15h21’03. C’est l’heure à laquelle était prévu le lancement du satellite GOCE, lundi, depuis la base de Plesetsk, à 800 kilomètres au nord de Moscou. Quelques dizaines de secondes auparavant, les responsables de l’Agence spatiale européenne (ESA), réunis à Frascati, sur les hauteurs de Rome, retenaient leur souffle. Sur un écran géant, le compte à rebours défilait. Puis, une belle image de la tour de lancement sur fond de coucher de soleil russe. Puis plus rien. Les portes latérales par lesquelles la fusée devait sortir ne se sont pas ouvertes.

«Pour rejoindre l’orbite désirée, nous avons une très petite fenêtre de temps chaque jour», explique Volker Liebig, directeur des programmes d’observation de la Terre. Le lancement a donc été reporté à mardi 17 mars, même heure. «Pour moi, tant que le satellite est intact, tout va bien», poursuit Volker Liebig. Il faut dire que la perte de Cryosat, en 2005, hante encore les esprits. Ce n’est pas la première fois que le lancement de GOCE, initialement prévu pour mars 2008, est reporté. Mais l’ESA se montre optimiste.

Ce nouveau satellite est le premier d’une série dédiée à l’étude de la Terre (voir encadré). Sa mission est d’analyser avec précision l’attraction terrestre. Cette gravitation qui nous retient sur le sol, comme l’attraction lunaire a retenu Neil Armstrong à la surface de la Lune. Mais pas avec la même force, d’où la différence de démarche. Tous les corps s’attirent entre eux, mais cette attraction croît en fonction de leur masse et décroît en fonction de la distance qui les sépare.

Même sur notre planète, la gravité n’est pas uniforme. Pour cela, il faudrait que la Terre soit une sphère parfaite et que la matière qui la constitue soit répartie en couches d’oignon régulières et ­homogènes. Or, sous l’effet de sa rotation, la planète se tasse. En outre, elle est bosselée de fosses marines et de chaînes de montagnes et la densité de la matière sous nos pieds est loin d’être uniformément répartie.

Le but de la mission GOCE est de mesurer avec précision ces variations de la gravité et d’établir un géoïde (voir image). C’est-à-dire une mappemonde difforme de la Terre, où l’attraction terrestre est partout identique. La topologie qu’épouserait un hypothétique océan qui recouvrirait la planète, s’il ne subissait que l’influence de la gravité et pas celle du vent, des marées ou des courants. «C’est le cas entre l’Afrique et l’Inde, où l’océan Indien forme une cuvette de plus de 100 mètres de profondeur», souligne Rune Floberghagen, directeur de la mission. Au contraire, dans les régions du globe où, pour une même altitude, l’attraction terrestre est particulièrement forte, comme dans le nord de l’Atlantique, l’eau peut former des collines.

Etablir ce géoïde est crucial, ne serait-ce que pour pouvoir comparer les systèmes de hauteur entre les différentes régions du globe. En effet, si les altitudes sont définies en fonction du niveau de la mer mais que celui-ci diffère, elles n’ont pas la même valeur. Sans compter que ces données sont essentielles pour établir un niveau moyen de l’eau et ainsi observer s’il monte ou non.

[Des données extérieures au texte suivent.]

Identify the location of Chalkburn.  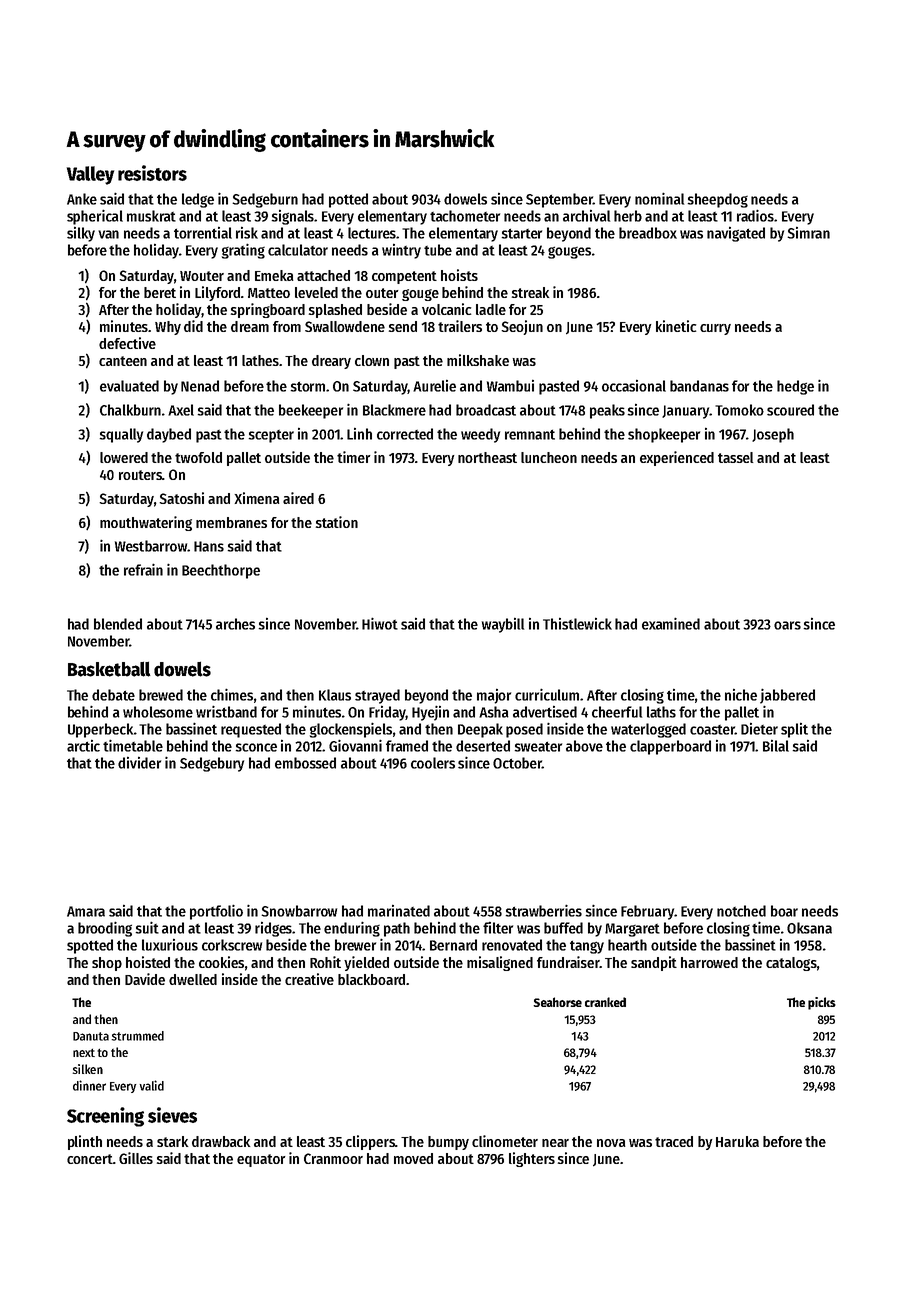
(130, 410).
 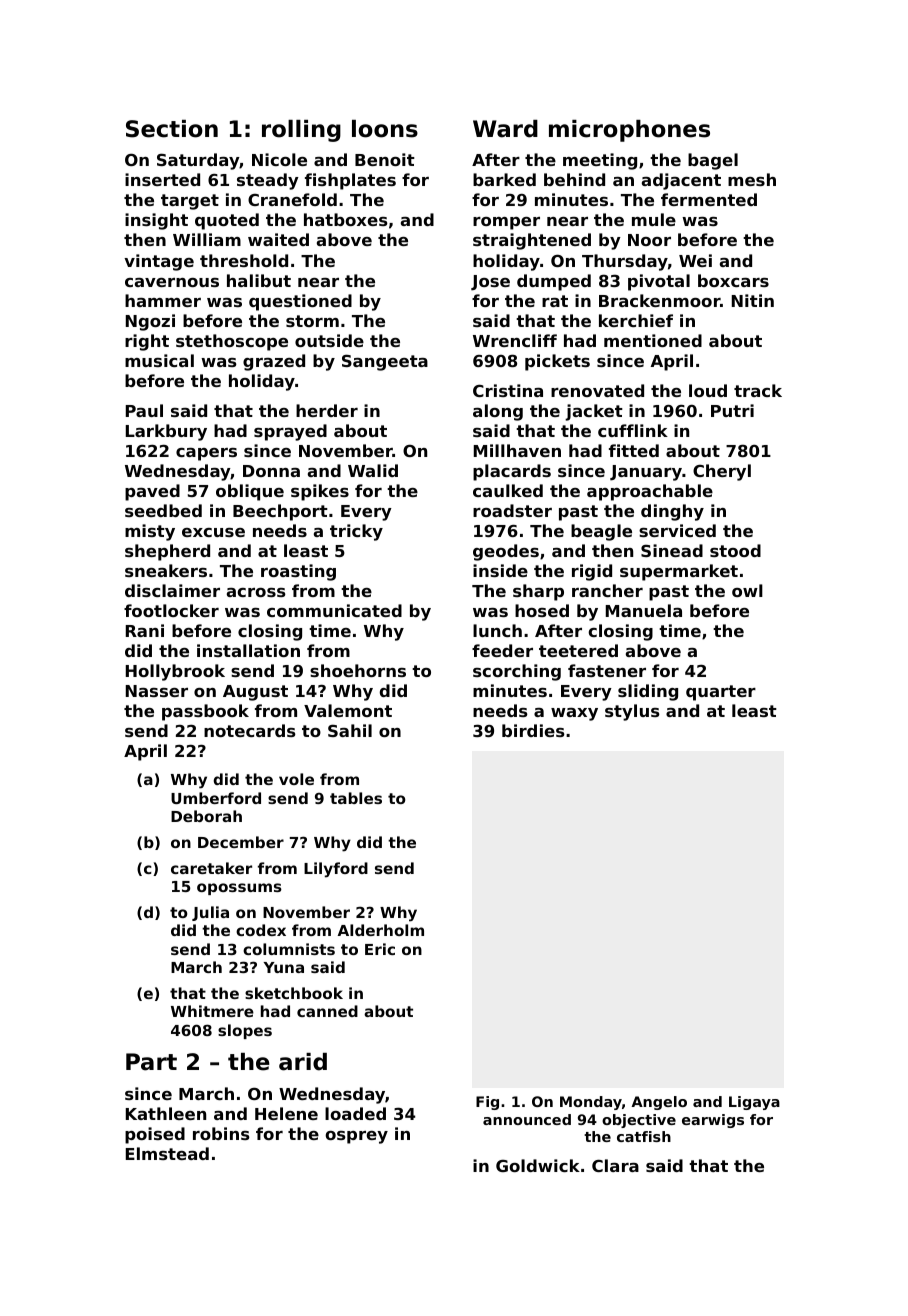 What do you see at coordinates (206, 454) in the page?
I see `capers` at bounding box center [206, 454].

Par ailleurs, les courants marins, qui jouent un rôle essentiel dans les transports de chaleur et donc dans l’étude du réchauffement climatique, provoquent eux aussi des «collines» dans l’eau. Pour pouvoir analyser ces phénomènes de manière plus détaillée, les scientifiques ont besoin de pouvoir écarter les variations topographiques dues à l’attraction terrestre. «La gravité est un miroir de ce qui se passe sous terre», ajoute Rune Floberghagen. Chaque anomalie détectée sera donc intéressante pour sismologues et les vulcanologues.

Mais pour obtenir ces données, le satellite devra réaliser un numéro d’équilibrisme compliqué. Plus on s’éloigne de la Terre, plus l’attraction est faible et donc difficile à percevoir. L’engin gravitera donc sur une orbite basse, à environ 260 kilomètres d’altitude, où on n’envoie généralement que des satellites espions. A bord de GOCE, un appareil capable de détecter l’équivalent de «l’impact d’un flocon de neige sur un pétrolier» mesurera les variations les plus infimes du champ gravitationnel. Mais pour n’enregistrer que les variations de la gravité, un moteur ionique doit constamment compenser les frottements dus à l’atmosphère résiduelle.

Si tout se passe bien, le satellite devrait partir aujourd’hui pour un périple de 24 mois qui lui permettra de quadriller l’essentiel de la planète.